■ 文章:

· · · ·

而一般去偏遠農村演出,有些老人聽不懂普通話,他們乾脆轉用當地方言報幕,“蹡蹡,蹡蹡切!”臺上一陣鼓點驟起,“鵝咯哩系三崗口矛策冬時向文藝旋傳隊,演策線猜凱是......”旋即,一杆杆紅色大旗舞臺上呼呼翻舞,幾串跟斗引來滿場喝彩,一組“雄赳赳氣昂昂”的大跳造型,臺下瞬間爆棚。這套路,後來成為南昌小劇場演出中的一個“搞笑”橋段。

高音喇叭嘹亮的音樂驟然響起,"打虎上山""智鬥""北京的金山上"“三句半"“快板書””小保管上任”"就是好啊就是好!"一干人等聲情並茂、載歌載舞地舞將起來。在當時照明和音響條件極為簡陋的條件下,停電是常事,喇叭經常變成啞巴,文宣隊的演出效果,很大程度取決於現場樂隊的伴奏,而這恰恰是文宣隊創建之初的一個短板,所以,鎮裡決定在鎮中心小學組建一支“小樂隊”,由學校多才多藝的蔡老師從三四年級的學生中挑選十幾號人馬重點打造,男生只選了3人,我有幸成為其中一員,開始了幾年聞雞起舞的“半專業”訓練。

最初,我操練的是民族樂器二胡,後來轉為低胡,估計那玩意今天很多人沒見過,那低胡形似二胡,但琴的整體比二胡要大一倍多,琴長與我當時的身高几乎平齊,圓圓的琴筒有點像農民田地裡澆水的潑勺,琴絃由很粗的牛筋線製作,手上沒點勁道根本按壓不動,拉出來的音色婉轉低徊,舒緩悠長,有些近似蒙古馬頭琴的音質,為練好這傢伙我稚嫩的小手指磨出了好幾層老繭,經過一年多的勤學苦練,我們這支“小小樂隊”終於破繭而出,勉強可以合成多首紅色經典旋律了。

· · · ·

■ 所給條目:
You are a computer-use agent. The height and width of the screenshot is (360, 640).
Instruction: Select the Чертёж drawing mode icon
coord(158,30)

· · · ·

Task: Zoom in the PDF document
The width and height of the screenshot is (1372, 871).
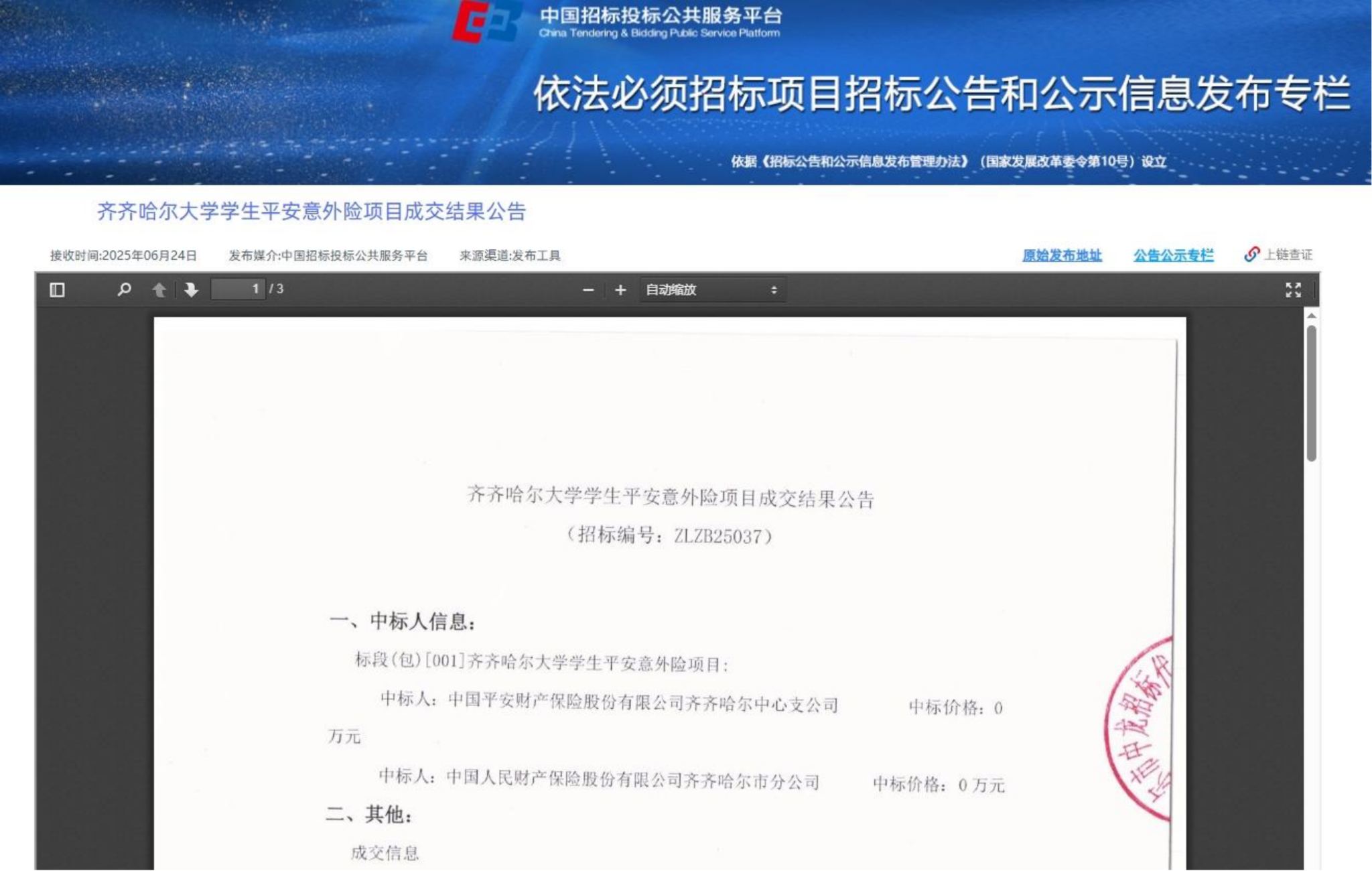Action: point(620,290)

· · · ·

■ 練習要求:
1. 關於文宣隊的文章提到,高音喇叭的音樂響起後,眾人表演了一串加引號的節目。把這些節目名稱全部列出來。
2. 接續關於文宣隊的文章,從它最後一句之後往下寫。

■ 各題答案:
1. 打虎上山、智鬥、北京的金山上、三句半、快板書、小保管上任、就是好啊就是好!

2.
小小樂隊很快便成了鎮文宣隊的一片“綠葉”,那時,只要一有演出任務,我們經常是“有組織”地缺課,陪著大哥哥大姐姐們一道參加各類彙報演出和鄉間巡演,用今天的話來說,也算是一種初級“走穴”。而那些大哥哥大姐姐們也逐漸接納了我們這些小夥伴,成為了朋友,有時候我們還去知青點跟他們一起切磋切磋技藝,體驗一下知青點的集體生活,這種淵源一直到知青們陸續返城後才逐漸斷了聯繫。

在那個缺衣少食的年代,有演出意味著有口福,去市縣獻演,伙食特別好,也見了不少世面;而下鄉演出,當地村民拿出平時捨不得吃的土雞臘肉鹹魚等大菜伺候,那時的“土菜”才是真正的家鄉味道,至今令人回味。尤其讓我們驚喜的是,凡遇有演出任務,我們這幫熊孩子,居然可以享受一天幾毛錢的津貼,一年積攢下來有十來塊錢,這在當時可是一筆不菲的收入,雖然經常是白天坐在拖拉機在機耕道上顛簸,夜間點著汽燈粉墨登場,但感覺那還是蠻開心的一段日子。

那時大戲、那些曲子, 天天拉來拉去,漸漸有些“審美疲勞”,於是,我們便通過收音機反覆收聽記憶當時播放的一些民樂名曲,或通過各種門路,用手抄本抄錄朝鮮、阿爾巴尼亞、羅馬尼亞等當時幾個“兄弟國家”電影金曲的歌詞和簡譜,漸漸熟悉並掌握了一些國外名曲的旋律,至今依然可以信手拈來拉上幾曲,只是平日裡缺練手法漸生,音準和熟練程度遠不如當年。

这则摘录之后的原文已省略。